福井洞窟
長崎県佐世保市にある遺跡 ウィキペディアから
長崎県佐世保市にある遺跡 ウィキペディアから
福井洞窟(ふくいどうくつ)は、旧北松浦郡 吉井町 [1](現 佐世保市 吉井町)にある後期旧石器時代から縄文時代草創期の岩陰遺跡。国の史跡に指定され、国の特別史跡への指定が答申されている(官報告示を経て正式指定となる)[2]。旧石器時代の遺跡として初の特別史跡、かつ最古の特別史跡。
佐々川支流の福井川に面し、西向きに開いた間口12メートル、奥行6メートル、高さ3メートルの岩陰状の洞穴で、標高80メートル、稲荷神社の境内に位置する。地元の郷土史家・松瀬順一が、稲荷神社の改修工事の際に石器を発見して遺跡の存在を広めた。昭和35年(1960年)から39年(1964年)にかけて、芹沢長介らが3回にわたり発掘調査した。日本最古と思しき線刻のある転石も見つかっている[3]。ただし、稲荷神社の本殿直下は未調査のため全貌は明らかになっていなかったので、平成23年度から平成27年度にかけ成因や古環境を含めた洞窟と人との関わりを復元すること、また、史跡整備における資料活用を目的とし発掘調査が行われた。南側にさらに古い直谷岩陰 [4]がある。
7層の遺物包含層が確認されている。
これまで土器は縄文時代草創期が最古のものだった。福井第2-4層の土器は、日本で初めて発掘された旧石器時代の土器である。これを機に、土器製造の歴史を遡る調査研究が盛んになった。

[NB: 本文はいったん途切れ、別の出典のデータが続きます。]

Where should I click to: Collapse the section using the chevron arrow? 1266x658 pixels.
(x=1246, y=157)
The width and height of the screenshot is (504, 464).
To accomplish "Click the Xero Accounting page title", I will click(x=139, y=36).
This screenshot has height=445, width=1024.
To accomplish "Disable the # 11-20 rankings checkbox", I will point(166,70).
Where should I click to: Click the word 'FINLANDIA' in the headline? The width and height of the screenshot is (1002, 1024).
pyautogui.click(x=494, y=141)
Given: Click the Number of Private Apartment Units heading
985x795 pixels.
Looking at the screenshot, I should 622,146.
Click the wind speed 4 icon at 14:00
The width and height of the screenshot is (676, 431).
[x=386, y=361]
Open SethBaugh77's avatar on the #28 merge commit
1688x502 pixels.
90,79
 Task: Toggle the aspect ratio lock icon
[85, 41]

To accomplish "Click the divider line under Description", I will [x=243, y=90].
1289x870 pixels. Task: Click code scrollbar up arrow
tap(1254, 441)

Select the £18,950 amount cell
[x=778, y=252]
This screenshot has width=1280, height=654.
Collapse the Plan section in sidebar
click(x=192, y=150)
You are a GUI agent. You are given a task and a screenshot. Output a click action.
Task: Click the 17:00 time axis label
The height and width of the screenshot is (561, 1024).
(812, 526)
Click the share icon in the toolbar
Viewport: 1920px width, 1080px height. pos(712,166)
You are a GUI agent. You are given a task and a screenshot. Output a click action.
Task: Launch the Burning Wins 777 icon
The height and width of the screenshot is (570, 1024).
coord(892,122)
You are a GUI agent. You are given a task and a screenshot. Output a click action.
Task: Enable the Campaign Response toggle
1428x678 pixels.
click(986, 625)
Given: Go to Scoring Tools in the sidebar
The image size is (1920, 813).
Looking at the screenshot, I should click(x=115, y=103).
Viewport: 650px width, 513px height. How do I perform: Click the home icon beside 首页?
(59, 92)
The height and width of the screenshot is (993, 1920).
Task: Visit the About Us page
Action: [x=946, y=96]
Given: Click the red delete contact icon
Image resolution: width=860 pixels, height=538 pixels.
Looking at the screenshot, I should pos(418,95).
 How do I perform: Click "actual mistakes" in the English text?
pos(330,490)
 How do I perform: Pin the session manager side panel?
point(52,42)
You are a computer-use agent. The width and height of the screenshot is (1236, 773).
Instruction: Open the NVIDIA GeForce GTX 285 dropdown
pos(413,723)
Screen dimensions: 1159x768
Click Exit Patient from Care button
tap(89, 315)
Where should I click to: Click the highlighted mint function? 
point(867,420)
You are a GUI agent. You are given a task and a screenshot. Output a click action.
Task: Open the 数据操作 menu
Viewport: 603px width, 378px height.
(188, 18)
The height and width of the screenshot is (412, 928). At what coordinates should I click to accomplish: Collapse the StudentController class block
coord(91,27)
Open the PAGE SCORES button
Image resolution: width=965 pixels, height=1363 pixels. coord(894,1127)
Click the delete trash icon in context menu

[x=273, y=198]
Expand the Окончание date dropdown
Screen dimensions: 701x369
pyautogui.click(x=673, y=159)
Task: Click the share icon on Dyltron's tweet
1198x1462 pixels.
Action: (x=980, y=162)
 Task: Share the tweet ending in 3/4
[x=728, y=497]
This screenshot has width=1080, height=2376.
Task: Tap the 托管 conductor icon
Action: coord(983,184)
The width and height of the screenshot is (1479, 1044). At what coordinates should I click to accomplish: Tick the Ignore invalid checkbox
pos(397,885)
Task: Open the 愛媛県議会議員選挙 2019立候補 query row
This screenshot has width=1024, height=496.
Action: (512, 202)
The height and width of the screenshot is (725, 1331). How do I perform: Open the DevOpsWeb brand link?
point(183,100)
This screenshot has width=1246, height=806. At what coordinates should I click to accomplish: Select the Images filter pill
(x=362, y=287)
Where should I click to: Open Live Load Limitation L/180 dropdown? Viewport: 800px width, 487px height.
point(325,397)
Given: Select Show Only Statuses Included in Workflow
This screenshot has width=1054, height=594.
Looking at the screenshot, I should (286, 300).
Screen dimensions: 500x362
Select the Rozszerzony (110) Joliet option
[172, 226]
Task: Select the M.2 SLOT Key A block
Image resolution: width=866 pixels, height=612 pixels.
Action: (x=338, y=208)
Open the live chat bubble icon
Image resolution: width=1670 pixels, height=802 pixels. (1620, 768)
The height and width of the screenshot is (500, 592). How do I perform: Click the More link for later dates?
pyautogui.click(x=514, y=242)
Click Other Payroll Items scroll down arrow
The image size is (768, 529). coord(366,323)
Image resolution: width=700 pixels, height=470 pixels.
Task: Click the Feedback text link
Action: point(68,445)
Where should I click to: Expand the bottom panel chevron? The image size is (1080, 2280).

また、第2-7層で多種多様な細石核が出土したことから、日本全土で旧石器時代末期に流行した細石器の製造法の変遷が確認された。福井の細石核を基準として、細石器の編年が可能となった。
第7層で初めて黒曜石の使用が始まり、サヌカイトの使用は急激に衰えるが、これは松浦市星鹿半島の牟田・伊万里市の腰岳・佐世保市の東浜と針尾島・川棚の大崎半島などの黒曜石産地の発見・交流の成果と見られている。